Родин спрятал наган в кобуру негнущимися, тряскими пальцами, крикнул солдатам:
— Каждого такого стрелять при попытке к бегству.
Когда козлы были сбиты, началась порка. Всем давали по пятьдесят шомполов. Били молча, раздев предварительно догола. Кровь капала на опилки, смешанные с песком. Тихо было: батальон карателей, выстроенный в каре, наблюдал экзекуцию внимательно, изучающе.
Избитым в кровь людям позволили одеться лишь после того, как выпороли мальчишечку лет пятнадцати. Тот от боли задурнел, серый стал, упал ватно. Кое-как арестанты привели его в чувство, одели (Людвиг Штоканьский умер на козлах — после третьего удара).

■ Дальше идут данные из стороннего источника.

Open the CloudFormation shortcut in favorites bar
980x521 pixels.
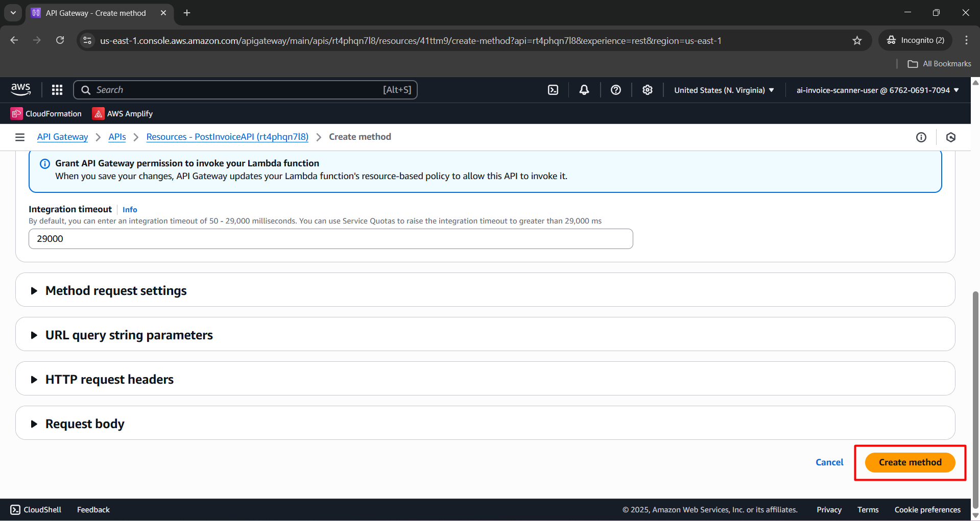pyautogui.click(x=46, y=114)
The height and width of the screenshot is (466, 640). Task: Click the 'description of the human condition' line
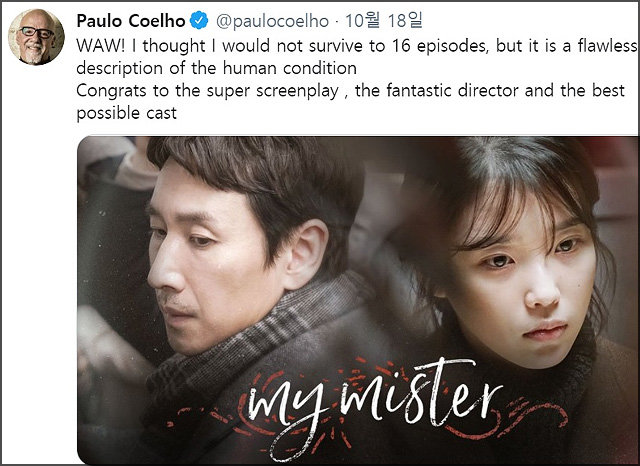[216, 68]
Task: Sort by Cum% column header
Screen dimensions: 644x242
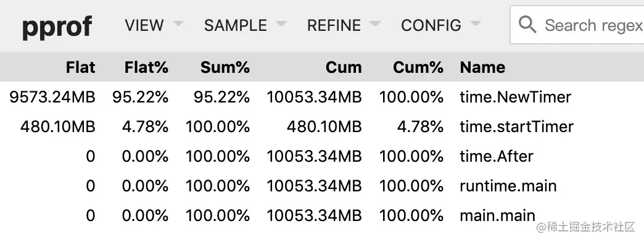Action: pos(418,67)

Потом пришел Меллер-Закомельский.
— Ну? — спросил он арестантов. — Мозги посвежели? Дурь выбили из вас?
Молчали арестанты.
— Сейчас, — выдержав паузу, тихо продолжил генерал, — споете «Боже, царя храни». Кто станет уклоняться — отправим в военно-полевой суд. Слова помните? Или написать каждому на бумажке? — хохотнул генерал, и в глазах у него промелькнула белая, нездоровая сумасшедшинка. — Мне доложат, как пели. Пощады — те, кто слова позабыл, — не ждите.
После страшного этого пения было расстреляно восемнадцать человек. Остальных — все, как один рабочие, по лицам, по обличью видно — заковали в кандалы и погнали этапом в тюрьму.
Вечером, когда караульство Пилипченки кончилось, Евецкий повелел снять с него шинель и отправил в теплушку к лошадям — десять суток аресту, без супу и сахару — три ломтя хлеба в день и бидон воды. Бидон был крестьянский, с устойчивым запахом парного молока и августовского, пахучего, в капельках синей росы, сена.
Отсидев свои десять дней, изойдя до позвонка голодом и изнуряющим колотьем в пустом, сосущем животе, Пилипченко, дождавшись, пока наступила ночь, когда офицеры обрушились после исступленной пьянки по случаю благополучного возвращения в Царское Село, забрал со столика ротмистра Евецкого документики вместе с планшеткой, долго стоял над тщедушным тельцем нелюдя, раздумывая, задушить или оставить супостата в живых, решил все же, что ежели задушит — погоня начнется, крик и шум, достигнут жандармы; ушел тихо, но клятву себе внутри дал — сосчитаться.
После месяца зимней дороги оказался в Варшаве: он знал, кого искать. Пришел в газету, где социалисты сидели, рассказал про себя все и попросил свести с тем, кого этим летом в Ново-Минске, в лесу, во время сходки забирали.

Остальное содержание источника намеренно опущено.